Letters to an Intimate Stranger     Jack Trevor Story    Allison & Busby £2.50.

      "Dripping is the staff of life, not bread. It also gets engine black off your hands, stops doors from squeaking and preserves leather. Lanolin for your skin is a form of weather­proof dripping. When you come to think about it, people are made of dripping. When they bury the poet’s ashes in Westminster Abbey they’ve already thrown the best part away."

AND if you like dripping with the black jelly at the bottom the above is a fair and flavoursome sample rendered from Jack Trevor Story’s vitals and presented in a basin as Letters to an Intimate Stranger. Like all artists working for posterity — the “intimate stranger” of the title — Story is unlikely to be around when his public start buying his book and this accounts for his improvident, bread and dripping existence in the film-star belt of Hampstead, NW3. Even well known titles of his like The Trouble With Harry (filmed by Hitchcock) and Live Now Pay Later (also filmed) brought in less money than his girl-friend Maggie earned as a temp.

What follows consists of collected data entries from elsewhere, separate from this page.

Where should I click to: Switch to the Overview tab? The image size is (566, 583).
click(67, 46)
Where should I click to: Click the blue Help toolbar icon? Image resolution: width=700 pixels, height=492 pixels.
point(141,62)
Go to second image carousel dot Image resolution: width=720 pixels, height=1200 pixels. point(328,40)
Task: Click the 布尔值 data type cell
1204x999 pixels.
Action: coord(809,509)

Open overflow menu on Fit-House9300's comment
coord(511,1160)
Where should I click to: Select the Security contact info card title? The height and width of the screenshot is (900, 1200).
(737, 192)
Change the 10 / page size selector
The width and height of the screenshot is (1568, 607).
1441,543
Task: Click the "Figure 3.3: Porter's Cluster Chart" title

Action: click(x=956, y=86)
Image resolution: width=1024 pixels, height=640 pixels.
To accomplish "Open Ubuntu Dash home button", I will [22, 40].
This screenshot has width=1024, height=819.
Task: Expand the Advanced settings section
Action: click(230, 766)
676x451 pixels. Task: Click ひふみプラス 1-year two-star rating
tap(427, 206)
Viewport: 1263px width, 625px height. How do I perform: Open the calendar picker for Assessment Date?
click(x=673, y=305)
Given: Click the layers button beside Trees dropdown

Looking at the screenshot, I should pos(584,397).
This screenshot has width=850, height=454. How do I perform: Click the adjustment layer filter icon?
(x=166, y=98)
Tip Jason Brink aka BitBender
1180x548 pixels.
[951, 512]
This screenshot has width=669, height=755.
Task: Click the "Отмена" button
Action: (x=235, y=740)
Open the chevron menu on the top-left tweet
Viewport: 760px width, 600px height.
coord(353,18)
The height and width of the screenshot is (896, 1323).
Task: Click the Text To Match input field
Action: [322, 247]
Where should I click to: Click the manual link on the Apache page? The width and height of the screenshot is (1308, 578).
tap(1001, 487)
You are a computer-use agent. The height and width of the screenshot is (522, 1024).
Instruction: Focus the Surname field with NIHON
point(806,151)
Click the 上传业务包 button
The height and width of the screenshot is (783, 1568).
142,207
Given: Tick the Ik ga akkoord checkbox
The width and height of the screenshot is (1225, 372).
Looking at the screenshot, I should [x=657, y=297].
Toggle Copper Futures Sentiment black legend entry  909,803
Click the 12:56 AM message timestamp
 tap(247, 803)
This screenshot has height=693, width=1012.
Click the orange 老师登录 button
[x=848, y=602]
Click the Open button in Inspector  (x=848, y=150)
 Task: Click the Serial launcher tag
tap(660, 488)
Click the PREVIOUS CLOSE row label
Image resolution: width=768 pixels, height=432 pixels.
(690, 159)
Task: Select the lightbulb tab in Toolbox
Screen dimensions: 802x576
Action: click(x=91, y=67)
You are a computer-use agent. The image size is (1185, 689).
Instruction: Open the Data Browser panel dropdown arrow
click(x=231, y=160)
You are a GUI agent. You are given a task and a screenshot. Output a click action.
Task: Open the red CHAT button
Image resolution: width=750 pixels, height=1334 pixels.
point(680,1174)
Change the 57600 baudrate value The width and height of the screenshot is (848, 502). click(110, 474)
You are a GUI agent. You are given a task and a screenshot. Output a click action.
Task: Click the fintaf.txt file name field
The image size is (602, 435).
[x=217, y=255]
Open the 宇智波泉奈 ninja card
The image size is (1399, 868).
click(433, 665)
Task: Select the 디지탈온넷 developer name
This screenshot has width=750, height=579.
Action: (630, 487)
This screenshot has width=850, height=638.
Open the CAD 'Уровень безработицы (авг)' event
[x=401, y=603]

“I’m glad,” Mr. Story told me, simply. “I would not like to think that people of the seventies understood my work. If you show a dog a mirror and it barks there’s something seriously wrong — either with the dog or the mirror.”

When he says things like that you feel he is really trying to say something else and this gives the clue to his poverty; not enough people will take the trouble to read between the lines. For of course he is not poor at all, he does not live in Hampstead, he has not got a girl called Maggie or a dog named Poodle and that enormous Ford Galaxie convertible is one of several used by himself and his staff gathering material in the creation of the down-and-out mythology so essential to greatness.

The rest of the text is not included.